L’homme reçoit aux heures de lumière, avec l’assurance intime de l’exactitude de sa voie, celle de la justesse de ses vues. Cette prescience n’est nullement engendrée par la curiosité ni par l’anxiété devant l’inconnu. Elle est d’autant plus exacte que l’homme n’a pas pesé sur elle par ses réactions même les plus raisonnables, ni ne lui a rien ajouté par ses déductions même les plus vraisemblables . Elle jaillit de lui plus encore qu’il ne la tire de soi. Il l’accueille avec quelque passivité plus encore qu’il ne la recherche activement. Il la tient à distance sans d’ailleurs la fuir. Cette illumination exige une acceptation qui souvent n’exclut pas l’angoisse, tellement elle va au-delà de l’instinct, tout en s’appuyant sur lui. A ces conditions, elle le visite de sa grâce propre.
L’activité spirituelle qui permet cette prémonition n’est pas ordinairement donnée au commencement de la vie (…).

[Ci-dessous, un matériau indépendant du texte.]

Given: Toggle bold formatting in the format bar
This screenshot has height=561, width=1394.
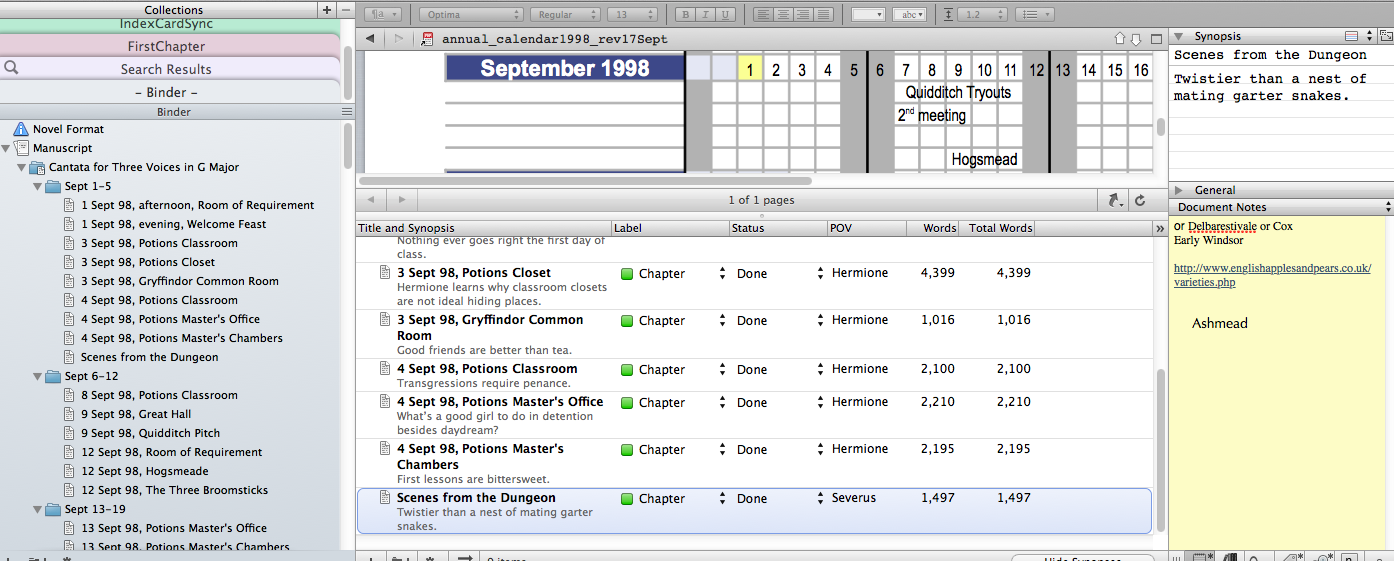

Il faut cependant noter l’annonciation que connaissent certains jeunes dès l’adolescence, quand ils entrent dans une vie plus personnelle. Ils découvrent dans une lumière et une joie qui pourront s’éteindre mais qui ultérieurement se montreront fondées, ce qu’ils sont appelés à être s’ils sont fidèles à leurs très profondes aspirations, qui sont aussi de très réelles inspirations. Mais précisément ces dernières sont alors perçues de façon si ardente que, malgré leur âge, ils déjà fortement vécu.
L’homme à la recherche de son humanité, Aubier 1971, pp.79-80.